Friday, July 16, 2010

The History of Men's Wishes

Day 158 of the "What are you reading, and why?" project and the local men's history book club is reading Hoboes: Bindlestiffs, Fruit Tramps, and the Harvesting of the West, by Mark Wyman, because they are history buffs, and this is great history! I've mentioned the book here before, because Wyman is a local historian and author, but I mention it again because one of the book club members came into Babbitt's yesterday, hoping for it. Hoping perhaps the boss, who is in the local men's history book club, might have ordered in bulk, at a discount, but no..... We don't really do that.

This fellow can't make this month's meeting, but he wants to read the book anyway. "Well, after the meeting, a few copies will probably come in," I suggested, knowing these guys are good about clearing their shelves, making room for more, sharing with the less affluent but just as avid readers.

"Then I've got to be reading the next book!" he said.

I've finished The Wishbones, by Tom Perrotta, and I loved it. In fact, in addition to making me laugh, it made me cry, unexpectedly. It is subtle and real. I love books like that, especially if they are also hilarious. It taught me a lot about men's wishes, and that tendency to hang back and be boys, man-boys, forever. How, inside a man-boy, even a man-boy with a desire to be a rock star, there can be a sensitive, goofy, aware, mistake-making real man.

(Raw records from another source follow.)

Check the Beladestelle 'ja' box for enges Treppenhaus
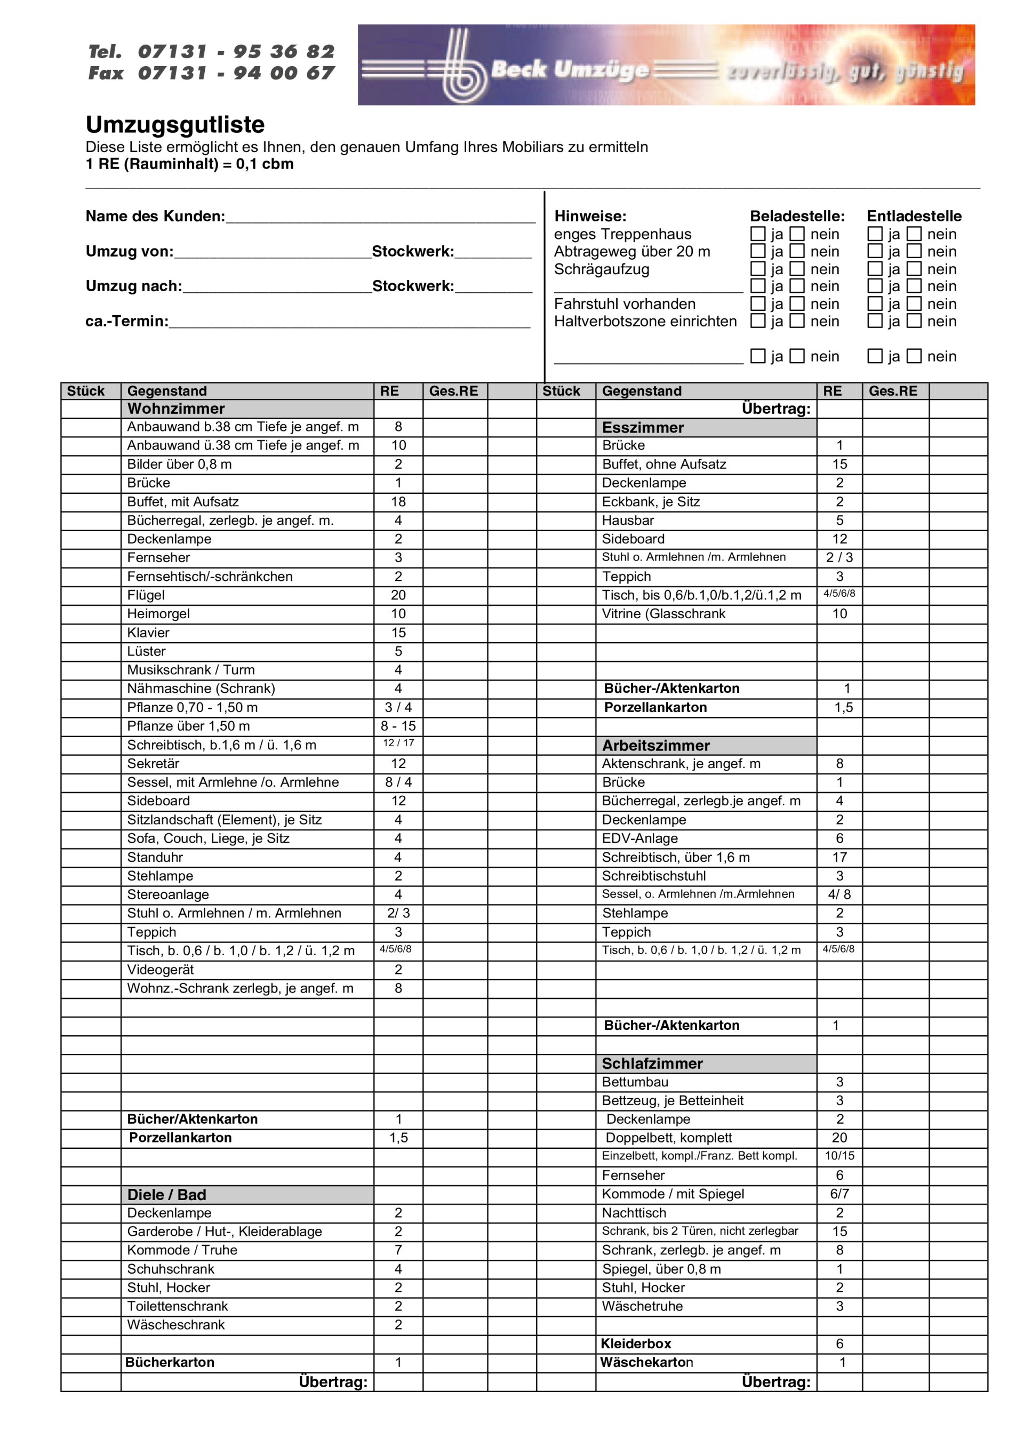[x=758, y=234]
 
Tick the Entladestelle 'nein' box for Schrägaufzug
[x=914, y=269]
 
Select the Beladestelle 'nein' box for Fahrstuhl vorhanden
[x=798, y=304]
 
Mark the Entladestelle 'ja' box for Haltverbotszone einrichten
[x=875, y=321]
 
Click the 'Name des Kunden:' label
[x=155, y=216]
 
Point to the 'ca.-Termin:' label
[x=127, y=321]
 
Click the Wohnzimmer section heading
[x=176, y=409]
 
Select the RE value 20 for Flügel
[x=398, y=595]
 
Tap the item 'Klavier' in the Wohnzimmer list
[x=148, y=633]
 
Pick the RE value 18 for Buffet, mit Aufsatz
[x=398, y=502]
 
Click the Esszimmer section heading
[x=643, y=427]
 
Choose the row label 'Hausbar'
[x=627, y=520]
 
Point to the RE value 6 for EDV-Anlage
[x=839, y=838]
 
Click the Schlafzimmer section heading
[x=652, y=1064]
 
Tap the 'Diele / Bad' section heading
[x=166, y=1194]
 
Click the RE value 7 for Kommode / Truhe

You know, I am easily pleased. Sort of like the dead duchess in "My Last Duchess." Sigh.... I will read anything, and I am open to the unexpected. I have set books aside...to read later...but the only book I never got back to that a bunch of people told me was wonderful was The Lost Father, by Mona Simpson. I'm sorry, Mona. Maybe I should give it another try. But I don't want to.

Other than that, though, I am able to set aside judgement, for the most part, even if what I am reading isn't grabbing me. Oh, dear, Julie, I have set aside Three Men in a Boat, by Jerome K. Jerome. I know I will pick it up again, on vacation. I am taking it with me to water. Along with Barbara Pym, just in case.

Speaking of the duke who was speaking of his last duchess, while preparing to marry the next, in the mall today (where I had gone for Beer Nuts treats, including Insane Grain, to take to an upcoming poetry reading, coming up tomorrow, in fact, in a gallery in Arlington Heights, Illinois), and waiting for my daughter and her friend, who were looking for shorts and did not find any, I saw a man reading The Power Broker: Robert Moses and the Fall of New York, by Robert A. Caro. More men's history. Not unexpectedly about power. And the wish for it.

I observed him, imagined him waiting for his wife to shop, as might a character in The Wishbones, got interrupted in my imaginary history of this stranger in a St. Louis Cardinals shirt by a call from my daughter in a dressing room, and suddenly noticed he was up and walking ahead of his pregnant wife, who had no shopping bags. Where had she come from? He was walking very fast, and ahead and away from her. That was sad, until I realized she had nothing to do with him. Her real husband appeared. And the power broker was power walking the mall.

And now, for some odd reason, I offer "Opal Innocence," a poem that seems unlikely to be published anywhere else but here, and seems both pertinent and off topic.

Opal Innocence

It keeps on blooming in the big green pot:
pink bonnet, fat white lip, yellow eye.

An ugly baby
if that’s what you pictured in the stroller

of line two. I can’t pretend
this is not a poem. We all know it is

unwise to hang on too long
to innocence. It’s a kind of arrested development

say fathers and psychologists
(also a favorite TV show, cancelled—

too smart, too quirky—
but we have it on DVD, because, yes!—

I grew up, my reproductive organs functioned,
and I have a family that watches TV….

Remember the ugly baby
episode on Seinfeld, the show about nothing?

Now, be kind. Consider the poem’s parenthetical emptiness
and what it might possibly mean.)

1 comment:

seana graham said...

It's funny, but I just came across Hoboes myself a few days ago, and am thinking I'm going to need to read it, as it fits in with a longer fictional piece I'm writing rather perfectly.